ОТРЫВОК ТЕКСТА:
++++++++
Одна из наиболее очевидных возможных причин войны против СССР - недовольство Запада советским строем как таковым. При этом порой западные страны изображались как благодетели, готовые начать войну исключительно из симпатий к русскому народу. В этой связи упоминалось, например, что "для завоевания симпатии русских масс в России Англия взяла под свое покровительство православное духовенство". Иногда выражалась надежда, что нажим Англии заставит предоставить льготы частному капиталу.

Любое поражение революционного движения за рубежом, особенно если оно было связано, как в Китае, с вмешательством иностранных держав, трактовалось как единая кампания по наведению порядка: "Европейские государства сначала восстановили порядок в Германии, потом в Болгарии, сейчас восстанавливают в Китае и скоро примутся за Россию" - так расценивали ситуацию жители Акмолинской губернии в январе 1925 г. О том же, как следует из закрытого письма секретаря Троицкого окружкома в Уральский обком ВКП(б), говорили в феврале 1926 г. южноуральские казаки: события в Китае напрямую связывали с призывом в территориальные части и со дня на день ожидали всеобщей мобилизации. Впрочем, в том же письме делалась любопытная оговорка: "В массе казачества эта агитация не имеет успеха хотя бы уже потому, что сроки "мобилизаций" уже десятки раз проходят и ни в какой мере не подтверждаются".
++++++++
ИСХОДНЫЕ ДАННЫЕ:
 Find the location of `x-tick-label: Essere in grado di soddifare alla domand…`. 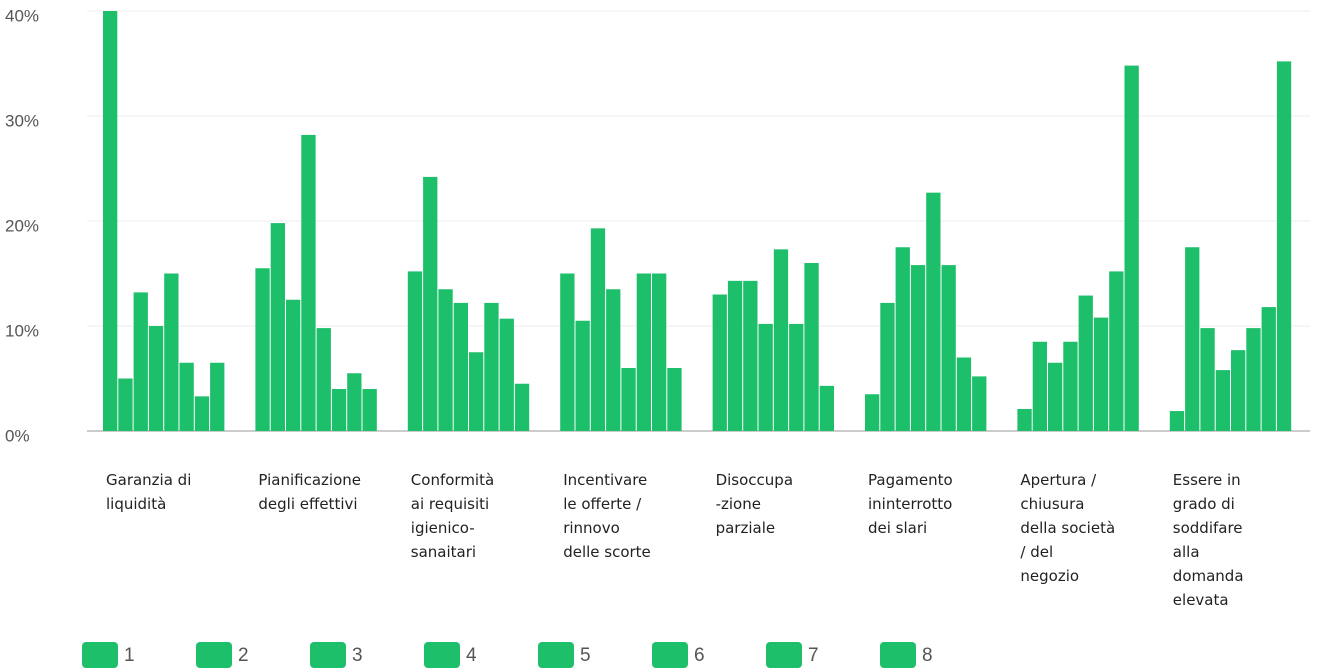

x-tick-label: Essere in grado di soddifare alla domand… is located at coordinates (1208, 540).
++++++++
ЧТО СДЕЛАТЬ: Продолжи отрывок о том, как в СССР в 1920-х годах ждали войны с Западом, начиная сразу после его последнего предложения.

РЕЗУЛЬТАТ:
Постоянно сообщалось о том, что в цари намечают великих князей - то Кирилла, то Михаила, то Николая Николаевича (последний даже объявил будто бы об отмене всех налогов на 5 лет).

Избрание в 1925 г. нового немецкого президента (им стал П. фон Гинденбург) неожиданно породило целую волну слухов о том, что теперь и в России, которая, как и Германия, пережила революцию, будет избран президент. Новое слово неожиданно стало очень популярным (при этом часто делались оговорки, что президент, в сущности, тот же царь, только выборный, а значит справедливый). "У нас должно быть новое правительство, ибо Германия, Англия и Польша предложили Советской власти до 1 мая снять всех коммунистов, взамен же их избрать президента, в противном случае, если не будет избран президент, а коммунисты не сняты с должностей, то эти государства на Россию пойдут войной, а разбив ее установят выборного президента", - говорил крестьянин-середняк Балашов из Акмолинской губернии.

Следующая возможная причина войны - отказ большевиков от уплаты царских долгов и национализация иностранной собственности. "Франция требует с нас долги, а нам платить нечем, а раз мы не заплатим - будет война, а если уже будет война, то Франция победит. Вот тогда и вы заживете лучше, и мануфактура будет дешевле, и хлеб появится в достаточном количестве", - уверял односельчан бывший помещик Каверзнев из Калужской губернии.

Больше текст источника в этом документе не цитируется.